Soon after, he met his future wife Britney. Britney and Miguel had three children together – Miguel Jr., Enrique, and Rosalee – and moved into a rent-free home on Beth’s farm.
In 2014, Miguel began the process of obtaining a green card. He paid over $15,000 in filing and legal fees, but no green card was issued.
In 2016, Miguel was charged with driving under the influence. The court system fined him $100 and considered the case closed, but someone notified ICE about his status.
Soon after, ICE agents showed up at Miguel’s home. However, since the home was on Beth’s property and wasn’t charging him rent, the agents were turned away because they could not enter the property without her permission or a search warrant from the courts.
On the advice of an immigration attorney, Miguel turned himself in to federal agents. He was detained in the prison for 30 days.
After his release, Miguel returned to work for Beth on her farm. He was granted a Provisional Unlawful Presence Waiver, which allowed him to stay in the United States on the condition that he return to Mexico by January 10, 2019. Once he is in Mexico, he would be able to apply for a visa that would let him legally return to the U.S.

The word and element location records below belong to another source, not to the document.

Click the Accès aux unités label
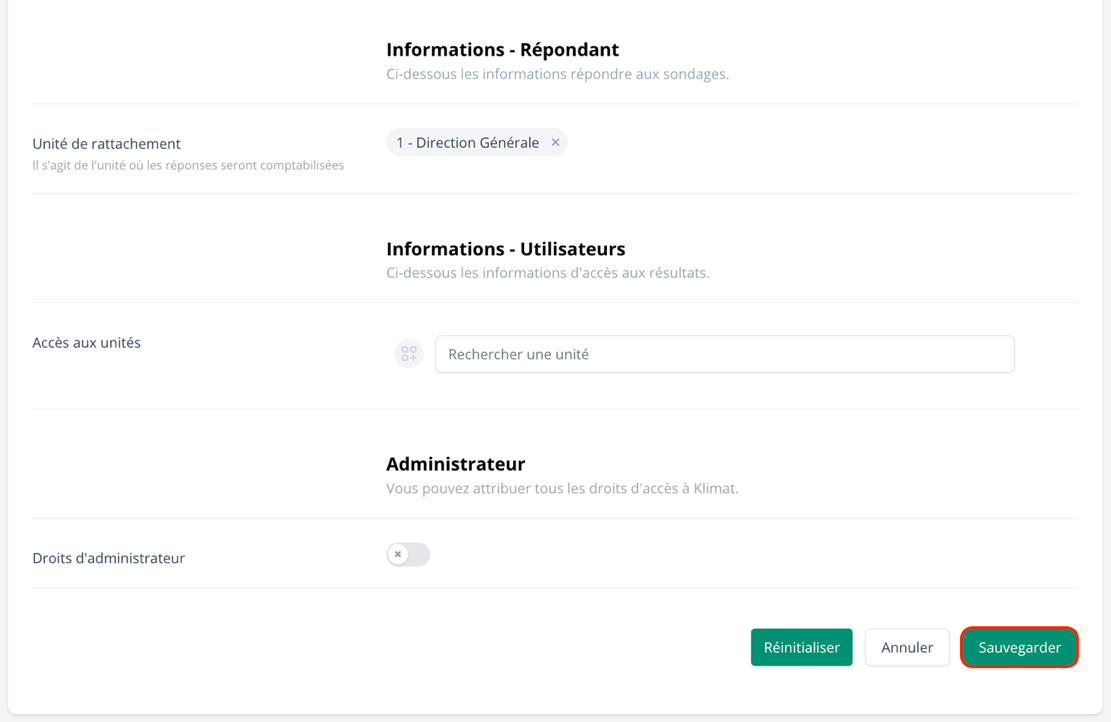1111x722 pixels. (x=86, y=342)

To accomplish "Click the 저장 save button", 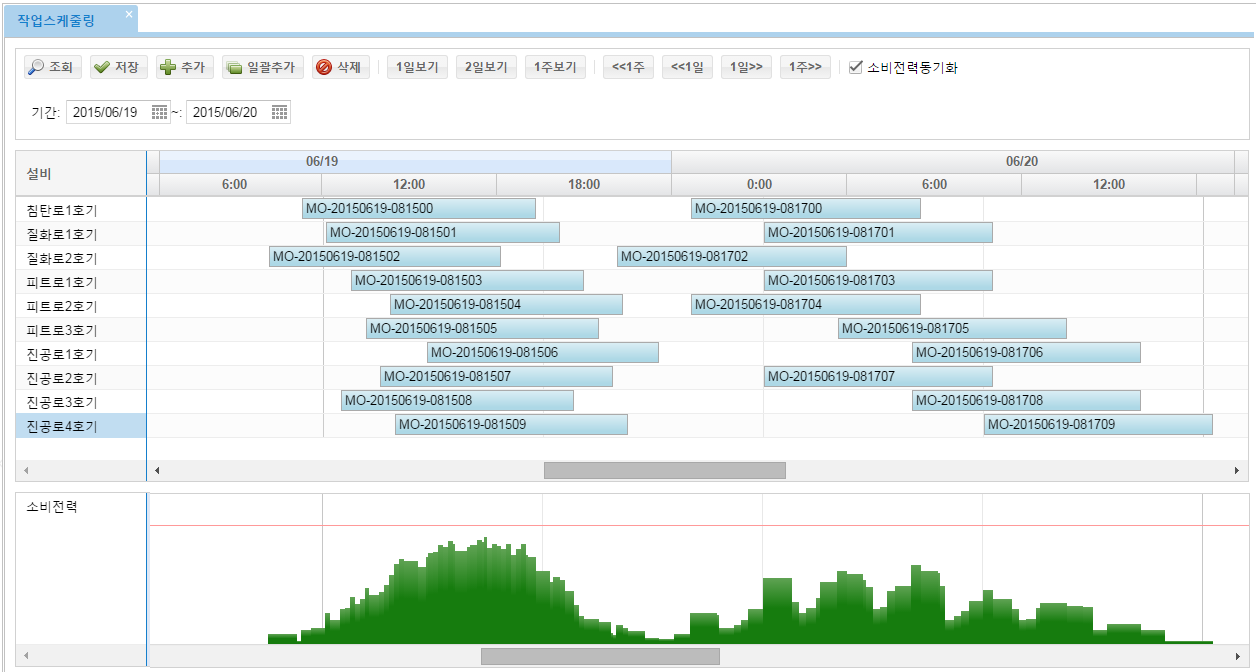I will [x=118, y=67].
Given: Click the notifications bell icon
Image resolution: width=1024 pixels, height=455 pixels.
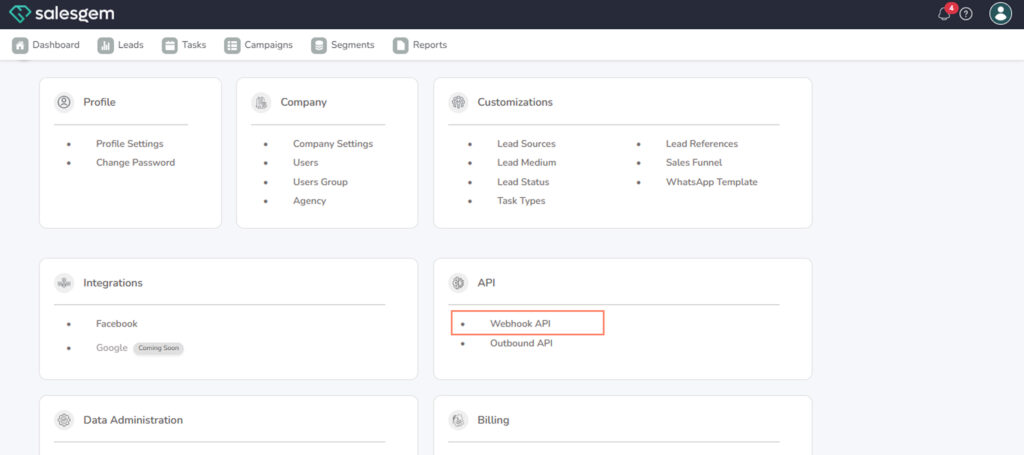Looking at the screenshot, I should point(944,14).
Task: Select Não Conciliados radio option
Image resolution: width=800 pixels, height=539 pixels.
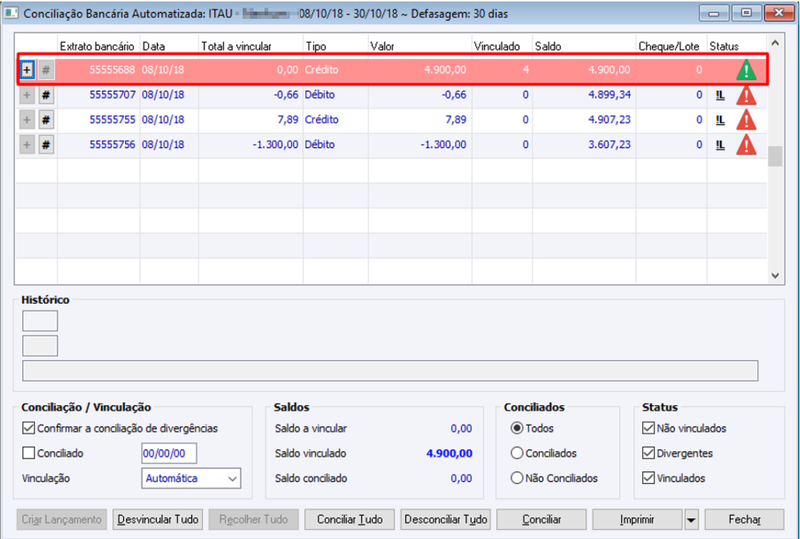Action: pyautogui.click(x=517, y=478)
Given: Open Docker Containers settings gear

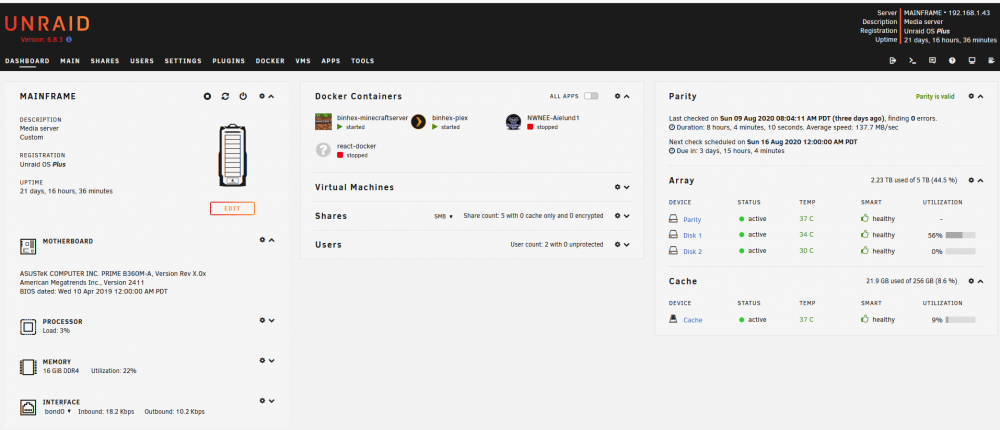Looking at the screenshot, I should pos(617,96).
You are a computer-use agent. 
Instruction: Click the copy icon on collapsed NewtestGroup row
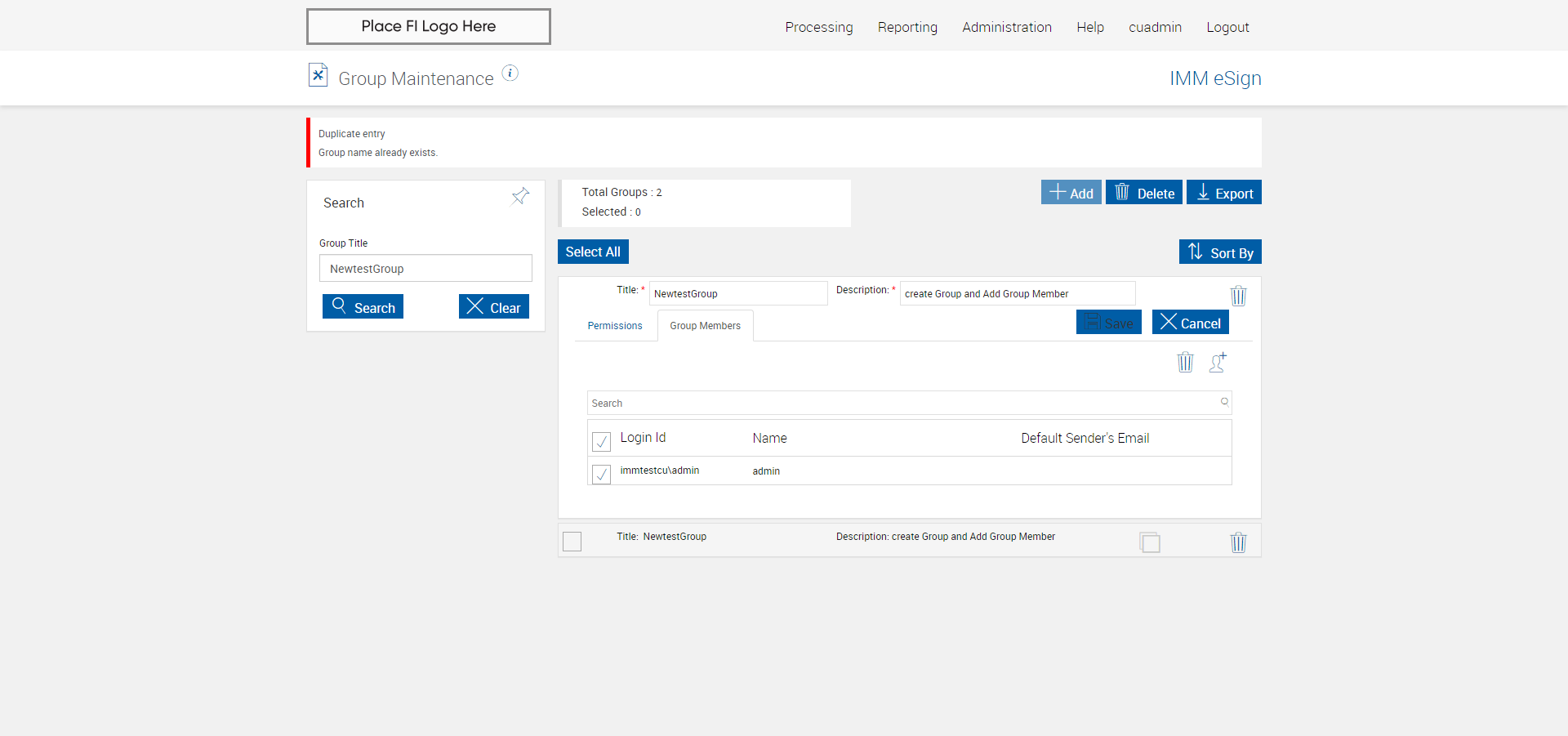(1150, 542)
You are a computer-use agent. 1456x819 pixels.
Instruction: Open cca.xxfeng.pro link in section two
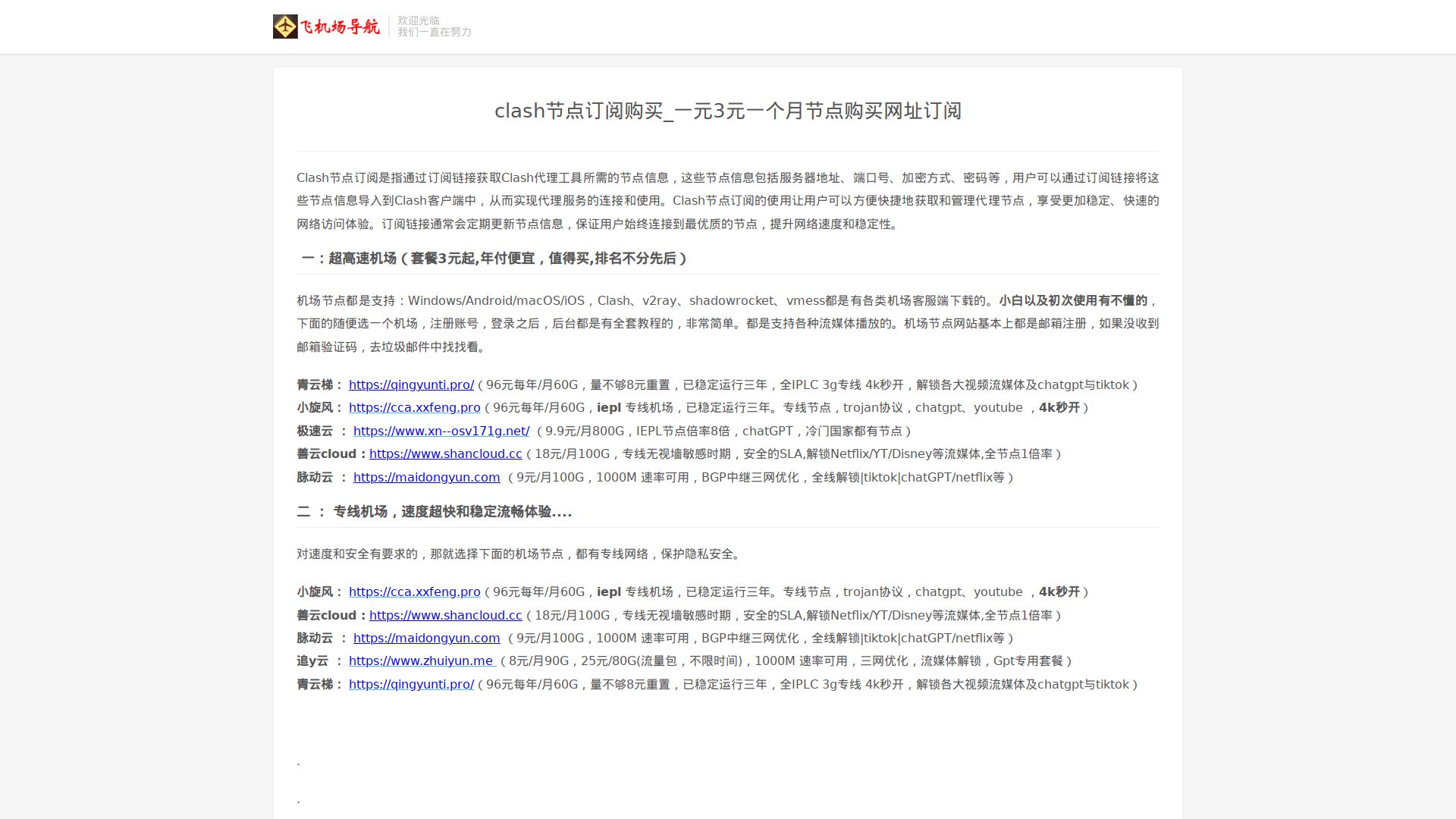(414, 592)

Miguel returned to Mexico with the intention to apply for a visa.
After waiting in Mexico for four months, his visa application was denied, citing that he would be a “public charge” and a financial drain for the United States. He has been stuck in Mexico ever since.
Since he has been gone, Beth has had to reduce her farms hours due to cutbacks from Miguel being gone.
Britney has had to rely on government benefits to buy necessities, since Miguel was the primary breadwinner before being forced to leave.
Seven year old Miguel Jr. used to earn straight A’s in school, but his grades have dropped to D’s and F’s after his dad was ordered to leave.
Five year old Enrique misses his dad so much that he tried to run away to Mexico to be with him again.
Rosalee is one month shy of her second birthday. She has no memory of her father, and she calls most adult men “dada”.
Miguel’s loved ones are heartbroken he is gone. Deportation doesn’t just affect the immigrant being deported, but businesses, children, and spouses as well.
Miguel is still stranded in Mexico, living with his parents and picking limes for $60 a week. He sees his wife and children through video chats, but have not physically been with them for over a year.
Miguel is now trying to get a waiver from the U.S. government that would allow him to return to his family. If he fails, he will be barred from entering the U.S. for another 10 years.